At the end of treatment, the molar relationship can be improved from the distal occlusal relationship to the neutral or even slightly mesial relationship [41, 45], and some of these improvements are contributed to the dental movement of the molars. In terms of molar relationship correction of this sample, the proportions of dentoalveolar effects are 40.00%, 55.47%, 21.26% and − 94.57% in Vanbeek Activator, Herbst, Twin-Block and MA. Lagerstrom et al. found that distal movement of the maxillary molars was almost entirely dental and mandibular advancement devoted most of lower molar mesial movement in Headgear-Activator treatment [46]. Jena et al. found that after Twin-Block treatment, the relationship of the molars that were originally distal was significantly corrected and had significant distal movement of the maxillary molars and proximal movement of the mandibular molars [47]. Several studies found that Herbst has a significant dental effect of pushing the maxillary molars backward [41, 48], and Tomblyn’s research on fixed Herbst showed that 60% of the molar relationship change was the molar movement factor [41, 44]. The above conclusions were basically consistent with the results of this study. MA adjusted the movement of the molars to establish a neutral occlusal relationship after several “bite jump” mandibular advancements. The maxillary molars moved mesially to adapt to the position of the mandibular molars after the mandibular lead, and MA enabled to distalize the lower molars, to establish a neutral molar relationship. Any distalization would result in a net negative movement with respect to initial maxillary molar position relative to the occlusal plane [14], as is shown in our sample (− 94.57% for dentoalveolar effect). Typically, children with class II malocclusion are associated with narrow arches, thus sometimes the upper arch expansion guided by the aligners, in order to create more room for alignment, leveling and the forwarded position of the mandible, can meanwhile promote posterior teeth buccal tipping as resulted[49].

DATA EXTRACTS

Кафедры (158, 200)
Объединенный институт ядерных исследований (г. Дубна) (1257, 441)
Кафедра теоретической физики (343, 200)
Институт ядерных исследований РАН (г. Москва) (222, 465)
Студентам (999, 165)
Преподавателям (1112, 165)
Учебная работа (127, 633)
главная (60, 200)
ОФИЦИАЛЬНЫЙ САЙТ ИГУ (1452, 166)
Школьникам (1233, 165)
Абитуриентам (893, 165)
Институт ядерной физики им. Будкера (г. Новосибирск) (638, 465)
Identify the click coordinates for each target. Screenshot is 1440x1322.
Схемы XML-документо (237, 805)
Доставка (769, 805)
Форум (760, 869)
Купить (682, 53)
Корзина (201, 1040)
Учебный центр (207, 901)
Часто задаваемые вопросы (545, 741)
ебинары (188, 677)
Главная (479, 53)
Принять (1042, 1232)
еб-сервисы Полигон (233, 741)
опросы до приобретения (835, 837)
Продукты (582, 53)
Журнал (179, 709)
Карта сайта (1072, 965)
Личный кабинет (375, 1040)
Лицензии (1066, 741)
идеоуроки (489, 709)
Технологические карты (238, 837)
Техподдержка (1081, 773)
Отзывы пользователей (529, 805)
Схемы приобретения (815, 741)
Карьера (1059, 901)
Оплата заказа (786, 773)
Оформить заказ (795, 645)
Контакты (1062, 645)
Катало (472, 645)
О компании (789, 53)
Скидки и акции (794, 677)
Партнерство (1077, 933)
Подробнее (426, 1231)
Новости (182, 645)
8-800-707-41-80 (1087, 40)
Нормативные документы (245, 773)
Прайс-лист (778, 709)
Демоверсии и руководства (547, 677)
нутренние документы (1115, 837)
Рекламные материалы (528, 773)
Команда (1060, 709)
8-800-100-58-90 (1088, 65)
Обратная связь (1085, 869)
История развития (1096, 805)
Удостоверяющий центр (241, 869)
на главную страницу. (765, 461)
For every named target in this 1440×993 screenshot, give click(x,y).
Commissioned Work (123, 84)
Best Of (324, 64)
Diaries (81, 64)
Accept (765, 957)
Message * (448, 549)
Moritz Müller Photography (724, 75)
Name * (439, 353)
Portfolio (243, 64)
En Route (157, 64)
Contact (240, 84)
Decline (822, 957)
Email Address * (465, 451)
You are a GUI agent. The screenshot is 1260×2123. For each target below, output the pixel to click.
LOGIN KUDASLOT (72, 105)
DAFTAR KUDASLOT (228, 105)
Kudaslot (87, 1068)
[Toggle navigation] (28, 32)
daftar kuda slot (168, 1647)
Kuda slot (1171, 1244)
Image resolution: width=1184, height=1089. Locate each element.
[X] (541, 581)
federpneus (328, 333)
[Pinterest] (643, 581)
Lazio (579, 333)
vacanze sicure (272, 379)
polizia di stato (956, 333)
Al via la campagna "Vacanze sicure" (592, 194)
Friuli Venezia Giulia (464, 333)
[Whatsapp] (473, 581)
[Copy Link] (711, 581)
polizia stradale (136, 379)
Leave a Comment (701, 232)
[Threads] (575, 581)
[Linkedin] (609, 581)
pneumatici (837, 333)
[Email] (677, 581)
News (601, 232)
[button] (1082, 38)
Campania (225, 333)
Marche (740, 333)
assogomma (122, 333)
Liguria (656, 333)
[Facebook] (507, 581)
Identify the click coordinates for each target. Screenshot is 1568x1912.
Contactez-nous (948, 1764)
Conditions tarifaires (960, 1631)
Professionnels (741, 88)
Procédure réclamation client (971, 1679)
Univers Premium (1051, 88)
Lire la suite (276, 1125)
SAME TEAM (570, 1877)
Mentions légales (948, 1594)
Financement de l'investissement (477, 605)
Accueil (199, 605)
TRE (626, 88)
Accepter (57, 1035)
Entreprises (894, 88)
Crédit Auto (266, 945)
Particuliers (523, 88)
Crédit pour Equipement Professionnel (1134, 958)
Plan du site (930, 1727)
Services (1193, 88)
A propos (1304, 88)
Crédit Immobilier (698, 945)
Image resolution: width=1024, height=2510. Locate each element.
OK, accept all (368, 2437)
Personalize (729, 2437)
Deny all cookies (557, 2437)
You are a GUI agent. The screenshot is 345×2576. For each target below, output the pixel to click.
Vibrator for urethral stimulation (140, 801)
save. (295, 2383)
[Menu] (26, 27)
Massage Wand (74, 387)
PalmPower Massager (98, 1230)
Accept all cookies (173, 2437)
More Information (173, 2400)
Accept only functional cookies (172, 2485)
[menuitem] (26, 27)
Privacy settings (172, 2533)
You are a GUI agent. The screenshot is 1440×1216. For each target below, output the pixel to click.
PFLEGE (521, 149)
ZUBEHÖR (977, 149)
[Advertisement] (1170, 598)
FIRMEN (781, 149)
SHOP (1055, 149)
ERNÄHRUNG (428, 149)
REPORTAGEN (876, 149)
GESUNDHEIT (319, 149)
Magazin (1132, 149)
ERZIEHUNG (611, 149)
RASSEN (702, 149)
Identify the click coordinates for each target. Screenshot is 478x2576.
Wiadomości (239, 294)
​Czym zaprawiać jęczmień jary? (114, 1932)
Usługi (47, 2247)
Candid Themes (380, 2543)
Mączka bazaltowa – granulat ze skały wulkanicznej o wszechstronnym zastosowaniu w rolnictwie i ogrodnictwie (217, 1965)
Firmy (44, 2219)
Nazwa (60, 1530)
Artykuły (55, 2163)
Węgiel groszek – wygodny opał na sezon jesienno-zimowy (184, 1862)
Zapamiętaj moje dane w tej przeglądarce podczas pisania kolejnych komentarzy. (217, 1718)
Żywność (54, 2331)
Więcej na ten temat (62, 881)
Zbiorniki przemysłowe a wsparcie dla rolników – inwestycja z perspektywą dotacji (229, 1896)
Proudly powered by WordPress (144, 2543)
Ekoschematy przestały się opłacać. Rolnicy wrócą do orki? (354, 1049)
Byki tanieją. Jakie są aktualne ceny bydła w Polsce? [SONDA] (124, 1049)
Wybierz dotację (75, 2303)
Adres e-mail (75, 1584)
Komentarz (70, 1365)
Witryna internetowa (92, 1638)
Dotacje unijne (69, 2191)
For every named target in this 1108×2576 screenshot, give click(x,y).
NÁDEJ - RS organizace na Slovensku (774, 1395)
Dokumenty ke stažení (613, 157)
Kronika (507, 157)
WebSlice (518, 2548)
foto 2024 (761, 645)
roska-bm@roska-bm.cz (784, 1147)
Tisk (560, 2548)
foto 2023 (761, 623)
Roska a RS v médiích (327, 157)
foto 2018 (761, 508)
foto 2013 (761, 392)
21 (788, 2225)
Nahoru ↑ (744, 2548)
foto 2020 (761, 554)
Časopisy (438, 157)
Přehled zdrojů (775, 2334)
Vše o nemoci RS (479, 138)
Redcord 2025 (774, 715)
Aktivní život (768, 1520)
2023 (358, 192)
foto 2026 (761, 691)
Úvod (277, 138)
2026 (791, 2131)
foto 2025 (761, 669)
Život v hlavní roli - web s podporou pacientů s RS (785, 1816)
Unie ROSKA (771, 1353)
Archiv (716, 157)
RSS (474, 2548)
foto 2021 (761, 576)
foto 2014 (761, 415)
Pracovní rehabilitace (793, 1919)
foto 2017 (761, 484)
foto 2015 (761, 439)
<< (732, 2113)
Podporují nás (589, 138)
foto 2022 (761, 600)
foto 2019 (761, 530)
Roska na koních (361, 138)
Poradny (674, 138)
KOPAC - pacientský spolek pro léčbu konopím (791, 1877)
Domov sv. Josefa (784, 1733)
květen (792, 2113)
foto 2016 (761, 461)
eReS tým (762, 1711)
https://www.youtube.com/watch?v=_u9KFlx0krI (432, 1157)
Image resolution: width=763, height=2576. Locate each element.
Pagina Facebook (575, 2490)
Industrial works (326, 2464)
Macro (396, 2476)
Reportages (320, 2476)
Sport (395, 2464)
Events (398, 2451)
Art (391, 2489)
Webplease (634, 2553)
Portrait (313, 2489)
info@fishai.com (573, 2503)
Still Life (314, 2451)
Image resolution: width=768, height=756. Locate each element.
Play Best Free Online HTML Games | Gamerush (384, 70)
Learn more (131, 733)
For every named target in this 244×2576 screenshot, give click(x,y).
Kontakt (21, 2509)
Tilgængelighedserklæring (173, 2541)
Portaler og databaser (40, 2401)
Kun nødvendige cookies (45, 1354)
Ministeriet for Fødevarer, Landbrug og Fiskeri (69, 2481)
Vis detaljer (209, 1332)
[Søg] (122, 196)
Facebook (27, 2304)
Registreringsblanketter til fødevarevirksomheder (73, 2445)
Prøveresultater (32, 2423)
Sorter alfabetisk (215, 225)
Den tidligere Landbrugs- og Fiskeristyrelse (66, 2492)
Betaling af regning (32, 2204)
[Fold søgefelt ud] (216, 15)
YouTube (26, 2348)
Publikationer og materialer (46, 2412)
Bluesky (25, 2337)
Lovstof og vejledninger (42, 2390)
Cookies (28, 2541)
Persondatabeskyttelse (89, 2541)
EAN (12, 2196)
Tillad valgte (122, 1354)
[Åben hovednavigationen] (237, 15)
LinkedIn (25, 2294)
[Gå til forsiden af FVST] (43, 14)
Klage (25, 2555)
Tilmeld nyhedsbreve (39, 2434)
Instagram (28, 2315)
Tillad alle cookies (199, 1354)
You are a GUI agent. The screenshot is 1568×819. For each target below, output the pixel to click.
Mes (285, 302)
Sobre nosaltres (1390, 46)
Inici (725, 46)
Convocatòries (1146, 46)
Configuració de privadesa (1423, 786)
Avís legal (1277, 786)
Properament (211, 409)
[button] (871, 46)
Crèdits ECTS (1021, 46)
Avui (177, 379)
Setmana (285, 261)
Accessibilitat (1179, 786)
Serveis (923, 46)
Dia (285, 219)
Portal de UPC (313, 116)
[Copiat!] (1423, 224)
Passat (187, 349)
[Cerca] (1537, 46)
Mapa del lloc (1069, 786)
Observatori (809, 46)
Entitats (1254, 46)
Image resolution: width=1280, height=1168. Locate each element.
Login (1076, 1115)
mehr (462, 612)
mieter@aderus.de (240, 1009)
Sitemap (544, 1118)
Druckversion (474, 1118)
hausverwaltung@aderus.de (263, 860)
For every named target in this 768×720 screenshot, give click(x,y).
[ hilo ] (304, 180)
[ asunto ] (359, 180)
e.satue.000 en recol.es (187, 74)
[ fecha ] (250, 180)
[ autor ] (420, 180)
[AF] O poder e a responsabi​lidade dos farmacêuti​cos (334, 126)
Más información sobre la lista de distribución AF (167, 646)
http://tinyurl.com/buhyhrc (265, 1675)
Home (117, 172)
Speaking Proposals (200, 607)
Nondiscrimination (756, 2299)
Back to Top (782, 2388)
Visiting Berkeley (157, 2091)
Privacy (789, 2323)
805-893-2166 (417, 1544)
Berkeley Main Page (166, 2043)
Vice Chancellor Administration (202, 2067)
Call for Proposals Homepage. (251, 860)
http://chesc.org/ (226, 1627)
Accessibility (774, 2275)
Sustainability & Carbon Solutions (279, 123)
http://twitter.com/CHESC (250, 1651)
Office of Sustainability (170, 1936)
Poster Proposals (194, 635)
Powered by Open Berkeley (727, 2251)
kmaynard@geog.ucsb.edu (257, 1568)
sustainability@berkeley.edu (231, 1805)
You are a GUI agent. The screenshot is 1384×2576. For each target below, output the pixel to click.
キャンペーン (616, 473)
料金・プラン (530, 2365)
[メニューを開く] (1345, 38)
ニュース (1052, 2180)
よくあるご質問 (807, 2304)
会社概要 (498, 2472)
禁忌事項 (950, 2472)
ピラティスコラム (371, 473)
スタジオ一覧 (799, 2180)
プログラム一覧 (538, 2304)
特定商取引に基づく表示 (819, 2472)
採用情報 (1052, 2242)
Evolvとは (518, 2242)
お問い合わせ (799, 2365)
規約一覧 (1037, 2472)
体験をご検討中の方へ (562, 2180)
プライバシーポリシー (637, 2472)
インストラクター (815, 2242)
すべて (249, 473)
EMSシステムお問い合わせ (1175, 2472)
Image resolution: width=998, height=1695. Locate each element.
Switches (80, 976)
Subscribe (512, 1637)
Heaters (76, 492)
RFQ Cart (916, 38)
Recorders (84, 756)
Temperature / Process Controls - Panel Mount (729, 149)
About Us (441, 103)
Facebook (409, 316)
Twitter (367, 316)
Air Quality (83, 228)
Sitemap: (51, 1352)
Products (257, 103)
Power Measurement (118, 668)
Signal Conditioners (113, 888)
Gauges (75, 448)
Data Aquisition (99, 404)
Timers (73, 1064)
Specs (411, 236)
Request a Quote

REQUIREMENT 1
Condense the paragraph of the molar correction text that begins "At the end of treatment" into a short bulleted list that keeps its main facts.
REQUIREMENT 2
Write a continuation of the molar correction text, starting right after its final sentence.
The lines above were taken from a separate source.

ANSWER BOX 1
- By the end of treatment, the molar relationship can shift from distal to neutral or slightly mesial, partly through dental movement of the molars.
- In this sample, dentoalveolar effects account for 40.00% (Vanbeek Activator), 55.47% (Herbst), 21.26% (Twin-Block) and −94.57% (MA) of molar relationship correction.
- Lagerstrom et al.: with Headgear-Activator, distal movement of the maxillary molars was almost entirely dental, and mandibular advancement produced most of the lower molar mesial movement.
- Jena et al.: Twin-Block significantly corrected originally distal molar relationships, with distal movement of maxillary molars and proximal movement of mandibular molars.
- Herbst significantly pushes the maxillary molars backward, and Tomblyn found that with fixed Herbst 60% of the molar relationship change came from molar movement.
- These findings basically agree with the present study.
- MA set up a neutral relationship after several "bite jump" advancements. The maxillary molars moved mesially to follow the advanced mandible, and the lower molars were distalized.
- Any distalization yields a net negative movement relative to the initial maxillary molar position, as the −94.57% figure shows.
- Class II children often have narrow arches. Aligner-guided upper arch expansion, used to make room for alignment, leveling and the forward mandible, can also cause buccal tipping of the posterior teeth.

ANSWER BOX 2
The present results are limited by the small number of patients, the retrospective design and lack of MRI or CBCT to assess TMJ conditions. For this reason, further studies with a longitudinal randomized design on a larger sample and the changes of temporomandibular joint region are encouraged.

Strengths and limitations

The strength of this study is to compare the therapeutic effect of the clear aligners with the traditional one via both cephalometric analysis and Johnston Pitchfork analysis. On the other hand, due to the retrospective nature of this study, only limited data analysis could be performed with existing patient recordings. In addition, the number of patients enrolled in this study was small due to the single-center trial, with only more than 10 cases in each group, and no comparative analysis was conducted with other orthotics.

Conclusions

  1. 1.

    Four appliances are all effective in mandibular advancement, facial profile improvement, skeletal class II correction and modification of class II molar relationship and deep overjet, with unavoidable increase in lower facial ratio, however.

  2. 2.

    Vanbeek shows the highest proportion of skeletal changes, more significant maxillary growth inhibition and better control of lower incisor.

  3. 3.

    Herbst corrects the overjet of Class II patients more by skeletal changes accompanied with lower incisors proclination and has greater maxillary molar distalization.

  4. 4.

    Twin-Block shows lower incisors proclination and presents both skeletal and dentoalveolar effects.

  5. 5.

    MA corrects the overjet of Class II patients more by dentoalveolar effect. MA allows aligning and leveling to establish a good occlusal relationship while leading the mandible forward, which may save time for phase II orthodontics, and has good control of incisor inclination and enables to distalize molars.